お昼過ぎに、母がお見舞いに来てくれていたのだが、これから診察する事になり、主治医が触診をしたところ、子宮口が開いているとの診断。

お腹の子は逆子。
これから帝王切開手術をする事になってしまった。

突然の事で、動揺していた私は「いつですか?」などと聞き返してしまっていた。
勿論同室の方もびっくりされていて、泣いていた方もいてくださった。

テキパキと手術の準備をされている時に、ふと、母がいない事に気が付いた。
看護師さんに聞いたところ、「荷物を取りに帰られました」と…。

そして、病室から手術室まで、完全にひとりきりだった。
1月5日、16時16分
とても小さな女の子がか細い産声をあげてくれた。

その小さな天使は、1700gとちょっとの体重だった。勿論、保育器に入る事になってしまった。

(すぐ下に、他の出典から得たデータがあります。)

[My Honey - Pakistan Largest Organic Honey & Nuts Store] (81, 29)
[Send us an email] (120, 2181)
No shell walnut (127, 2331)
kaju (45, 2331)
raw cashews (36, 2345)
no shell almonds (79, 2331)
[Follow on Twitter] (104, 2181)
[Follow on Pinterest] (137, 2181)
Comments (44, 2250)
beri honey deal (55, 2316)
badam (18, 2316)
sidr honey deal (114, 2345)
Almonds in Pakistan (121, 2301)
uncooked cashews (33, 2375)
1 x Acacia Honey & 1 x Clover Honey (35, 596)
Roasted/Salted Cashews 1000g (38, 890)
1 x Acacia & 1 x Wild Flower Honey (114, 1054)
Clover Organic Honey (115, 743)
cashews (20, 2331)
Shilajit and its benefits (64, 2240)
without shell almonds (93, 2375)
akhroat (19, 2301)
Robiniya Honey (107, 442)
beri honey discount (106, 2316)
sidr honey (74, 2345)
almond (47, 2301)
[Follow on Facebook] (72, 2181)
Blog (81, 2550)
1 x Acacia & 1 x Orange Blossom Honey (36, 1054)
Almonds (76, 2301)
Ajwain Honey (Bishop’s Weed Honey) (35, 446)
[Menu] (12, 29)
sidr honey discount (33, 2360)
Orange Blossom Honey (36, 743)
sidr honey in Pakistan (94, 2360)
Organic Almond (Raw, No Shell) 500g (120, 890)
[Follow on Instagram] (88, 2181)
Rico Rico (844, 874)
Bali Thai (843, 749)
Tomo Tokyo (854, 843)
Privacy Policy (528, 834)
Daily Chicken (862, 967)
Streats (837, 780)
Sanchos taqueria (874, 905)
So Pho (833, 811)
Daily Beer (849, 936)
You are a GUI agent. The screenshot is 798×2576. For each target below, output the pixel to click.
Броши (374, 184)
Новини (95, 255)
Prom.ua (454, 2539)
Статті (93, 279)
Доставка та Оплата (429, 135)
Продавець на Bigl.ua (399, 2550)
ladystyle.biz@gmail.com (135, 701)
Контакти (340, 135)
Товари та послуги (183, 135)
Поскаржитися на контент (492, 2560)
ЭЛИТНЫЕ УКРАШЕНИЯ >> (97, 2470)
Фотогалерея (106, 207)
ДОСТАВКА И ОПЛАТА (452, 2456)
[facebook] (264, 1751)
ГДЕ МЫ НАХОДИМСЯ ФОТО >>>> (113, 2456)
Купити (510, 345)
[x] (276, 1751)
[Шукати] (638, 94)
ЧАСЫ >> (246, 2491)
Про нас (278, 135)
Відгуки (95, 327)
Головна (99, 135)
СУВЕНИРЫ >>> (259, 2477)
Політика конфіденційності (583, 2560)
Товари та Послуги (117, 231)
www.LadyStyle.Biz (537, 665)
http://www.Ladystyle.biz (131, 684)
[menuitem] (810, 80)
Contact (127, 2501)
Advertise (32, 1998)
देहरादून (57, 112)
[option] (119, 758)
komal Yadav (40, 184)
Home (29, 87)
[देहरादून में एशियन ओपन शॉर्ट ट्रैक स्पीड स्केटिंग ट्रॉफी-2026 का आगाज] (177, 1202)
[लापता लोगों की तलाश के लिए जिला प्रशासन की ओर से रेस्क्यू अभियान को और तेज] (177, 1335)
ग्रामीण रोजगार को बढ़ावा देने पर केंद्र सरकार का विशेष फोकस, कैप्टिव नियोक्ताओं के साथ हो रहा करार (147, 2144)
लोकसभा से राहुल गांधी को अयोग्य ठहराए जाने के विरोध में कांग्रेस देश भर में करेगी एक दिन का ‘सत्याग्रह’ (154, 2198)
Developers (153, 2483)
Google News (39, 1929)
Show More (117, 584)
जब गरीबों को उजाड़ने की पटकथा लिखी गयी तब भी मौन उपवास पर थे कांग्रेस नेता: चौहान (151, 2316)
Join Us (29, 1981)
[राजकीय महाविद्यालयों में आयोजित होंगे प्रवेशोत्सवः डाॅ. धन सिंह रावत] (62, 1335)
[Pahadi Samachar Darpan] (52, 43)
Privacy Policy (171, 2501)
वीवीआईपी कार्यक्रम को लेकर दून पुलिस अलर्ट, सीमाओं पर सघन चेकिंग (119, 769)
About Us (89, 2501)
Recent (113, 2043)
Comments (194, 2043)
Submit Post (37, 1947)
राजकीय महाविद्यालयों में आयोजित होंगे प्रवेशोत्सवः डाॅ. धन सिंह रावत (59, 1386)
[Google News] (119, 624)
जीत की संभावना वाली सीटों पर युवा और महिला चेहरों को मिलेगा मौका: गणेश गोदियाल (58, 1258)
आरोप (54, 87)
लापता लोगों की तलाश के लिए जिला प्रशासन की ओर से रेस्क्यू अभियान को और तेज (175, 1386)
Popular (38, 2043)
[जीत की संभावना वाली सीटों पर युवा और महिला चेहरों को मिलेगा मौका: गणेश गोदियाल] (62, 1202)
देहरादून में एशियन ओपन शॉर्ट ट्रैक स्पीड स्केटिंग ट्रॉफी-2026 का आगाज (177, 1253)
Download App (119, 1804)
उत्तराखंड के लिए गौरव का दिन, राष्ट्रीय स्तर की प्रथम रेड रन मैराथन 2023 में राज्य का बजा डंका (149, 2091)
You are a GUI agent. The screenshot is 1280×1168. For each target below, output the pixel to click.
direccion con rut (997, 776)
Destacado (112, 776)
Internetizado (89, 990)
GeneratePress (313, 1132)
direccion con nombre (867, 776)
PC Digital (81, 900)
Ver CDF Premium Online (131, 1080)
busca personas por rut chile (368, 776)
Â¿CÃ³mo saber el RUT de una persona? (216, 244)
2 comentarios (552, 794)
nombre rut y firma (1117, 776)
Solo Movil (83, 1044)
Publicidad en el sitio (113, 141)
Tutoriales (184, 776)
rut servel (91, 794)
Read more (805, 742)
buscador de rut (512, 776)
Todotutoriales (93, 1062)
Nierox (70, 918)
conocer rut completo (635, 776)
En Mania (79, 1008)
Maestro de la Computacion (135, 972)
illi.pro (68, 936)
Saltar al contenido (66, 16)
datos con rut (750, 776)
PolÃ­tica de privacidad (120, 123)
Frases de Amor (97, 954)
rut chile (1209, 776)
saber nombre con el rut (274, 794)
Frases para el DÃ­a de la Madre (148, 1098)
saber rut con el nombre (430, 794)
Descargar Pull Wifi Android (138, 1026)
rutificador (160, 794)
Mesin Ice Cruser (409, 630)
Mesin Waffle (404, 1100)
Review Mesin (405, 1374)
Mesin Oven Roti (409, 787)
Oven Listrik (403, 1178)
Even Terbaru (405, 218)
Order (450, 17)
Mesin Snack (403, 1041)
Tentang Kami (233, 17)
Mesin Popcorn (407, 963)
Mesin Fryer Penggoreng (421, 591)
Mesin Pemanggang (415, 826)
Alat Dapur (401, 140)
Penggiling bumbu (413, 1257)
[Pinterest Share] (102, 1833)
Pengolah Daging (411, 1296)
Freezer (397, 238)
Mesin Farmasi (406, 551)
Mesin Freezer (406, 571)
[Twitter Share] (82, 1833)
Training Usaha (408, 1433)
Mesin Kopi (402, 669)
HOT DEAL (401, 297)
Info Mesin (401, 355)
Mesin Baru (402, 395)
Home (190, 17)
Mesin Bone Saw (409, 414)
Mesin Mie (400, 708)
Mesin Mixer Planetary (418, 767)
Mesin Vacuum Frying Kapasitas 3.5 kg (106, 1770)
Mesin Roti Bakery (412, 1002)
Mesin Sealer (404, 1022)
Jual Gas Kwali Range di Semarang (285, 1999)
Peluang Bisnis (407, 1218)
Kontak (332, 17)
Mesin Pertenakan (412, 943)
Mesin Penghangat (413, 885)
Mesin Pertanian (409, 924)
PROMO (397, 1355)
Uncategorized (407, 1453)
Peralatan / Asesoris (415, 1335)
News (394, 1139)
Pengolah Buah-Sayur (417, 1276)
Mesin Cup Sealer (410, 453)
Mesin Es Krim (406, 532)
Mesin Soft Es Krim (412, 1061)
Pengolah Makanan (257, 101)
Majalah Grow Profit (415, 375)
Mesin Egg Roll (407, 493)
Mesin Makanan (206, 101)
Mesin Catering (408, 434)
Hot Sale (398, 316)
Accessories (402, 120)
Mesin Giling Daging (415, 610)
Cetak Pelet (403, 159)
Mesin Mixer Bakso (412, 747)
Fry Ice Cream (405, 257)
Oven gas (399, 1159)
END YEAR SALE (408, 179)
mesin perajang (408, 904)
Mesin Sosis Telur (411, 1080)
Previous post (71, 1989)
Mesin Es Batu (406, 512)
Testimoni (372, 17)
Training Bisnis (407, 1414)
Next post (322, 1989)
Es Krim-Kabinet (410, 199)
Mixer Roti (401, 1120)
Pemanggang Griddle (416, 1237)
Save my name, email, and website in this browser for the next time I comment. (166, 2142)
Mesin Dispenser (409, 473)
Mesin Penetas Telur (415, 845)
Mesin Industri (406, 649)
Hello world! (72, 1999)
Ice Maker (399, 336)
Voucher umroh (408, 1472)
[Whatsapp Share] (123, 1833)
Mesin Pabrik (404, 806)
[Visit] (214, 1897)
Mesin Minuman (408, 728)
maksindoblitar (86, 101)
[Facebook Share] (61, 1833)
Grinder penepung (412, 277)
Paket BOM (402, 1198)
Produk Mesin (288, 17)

数日後、歩行し始めてから対面した可愛い娘に会いに行って、保育器の中で、抱っこした。
両手の掌に収まってしまうぐらい小さな子。
それでも、懸命に生きていてくれた。

私の退院の日、娘とは一緒には退院出来なかった。
翌日から、母乳を搾乳しては病院に届けてという毎日。

しかし、私は知らなかった。
出産300日以内は相手の戸籍に入ってしまう事に。
それからは、彼の戸籍謄本を取り寄せ、家庭裁判所に行き、氏変更届を提出しなければならなかった。

約一ヶ月で手続きが完了したと通知が来て、晴れて私の苗字になれたと同時に、娘は退院出来た。

しかし、この後から私と母の地獄が始まるのだった。